## To do
Write out the lines of each of the following records exactly, omitting the pictures from your answer.

## Records shown
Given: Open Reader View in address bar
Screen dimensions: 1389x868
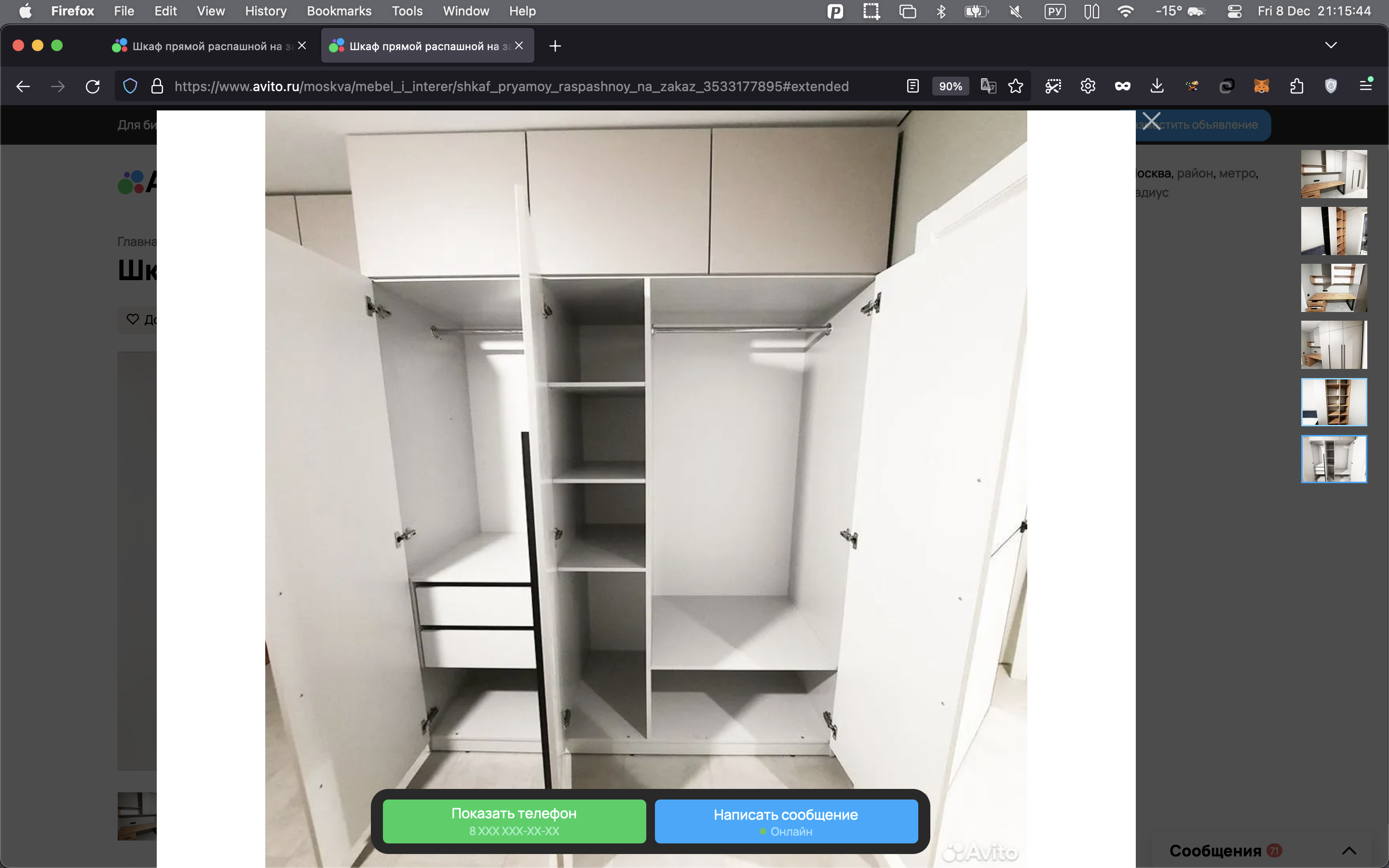Looking at the screenshot, I should pyautogui.click(x=912, y=87).
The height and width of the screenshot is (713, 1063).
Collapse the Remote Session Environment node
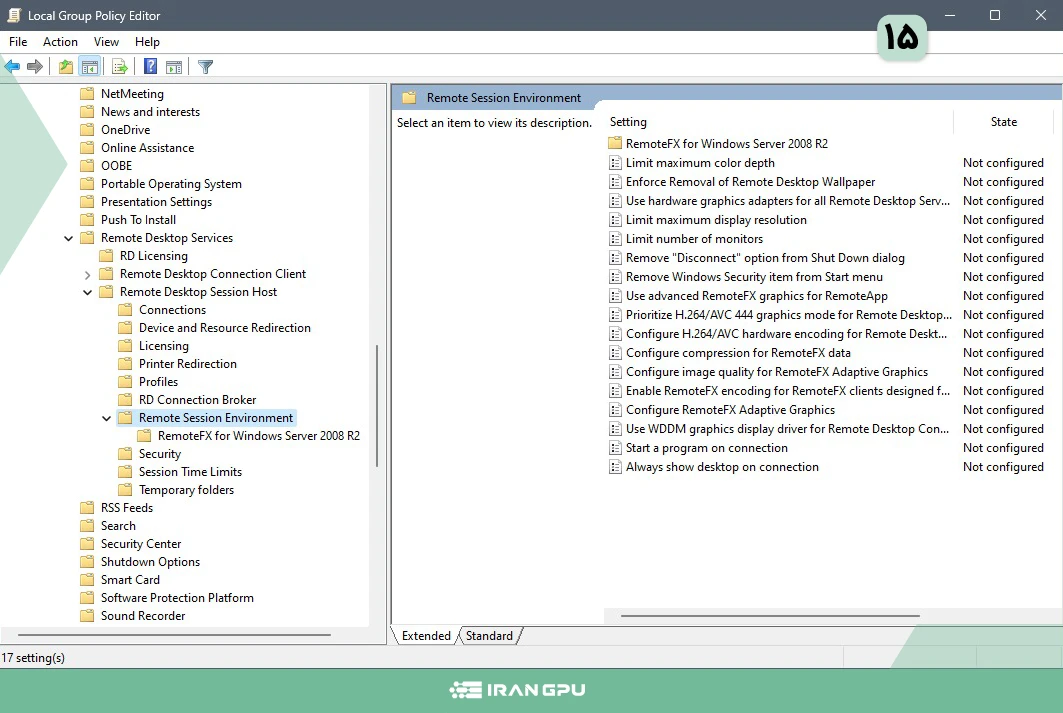point(107,418)
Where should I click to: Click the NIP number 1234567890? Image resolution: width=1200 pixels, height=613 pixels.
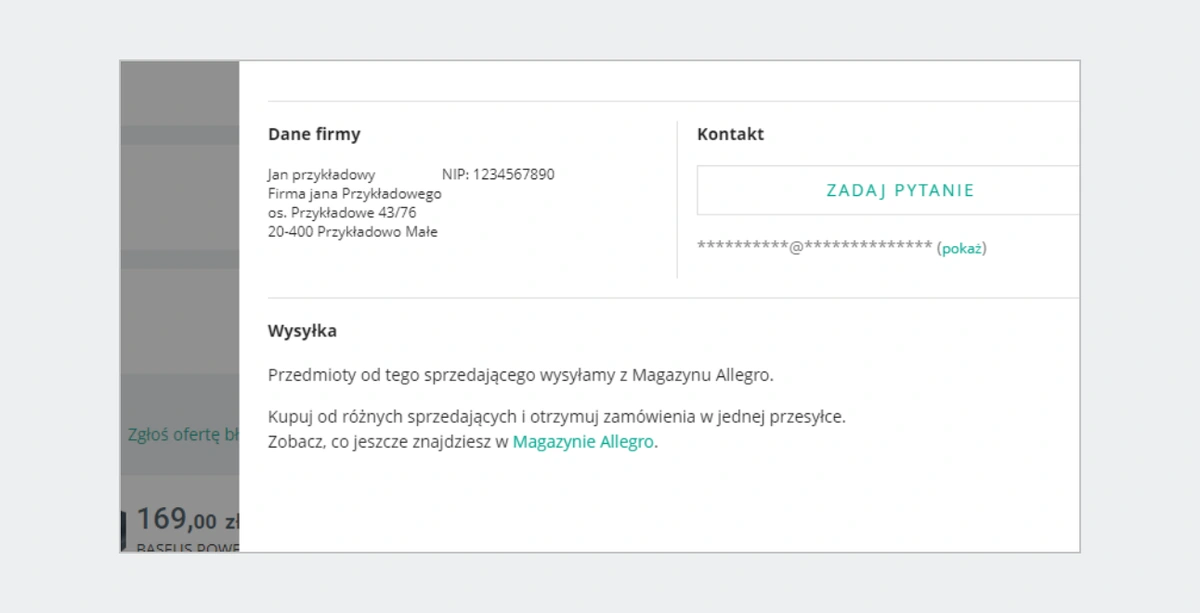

## Result below
Given: Open Reader View in address bar
Screen dimensions: 1389x868
Looking at the screenshot, I should pyautogui.click(x=912, y=87).
The height and width of the screenshot is (713, 1063).
Collapse the Remote Session Environment node
point(107,418)
Where should I click to: Click the NIP number 1234567890? Image resolution: width=1200 pixels, height=613 pixels.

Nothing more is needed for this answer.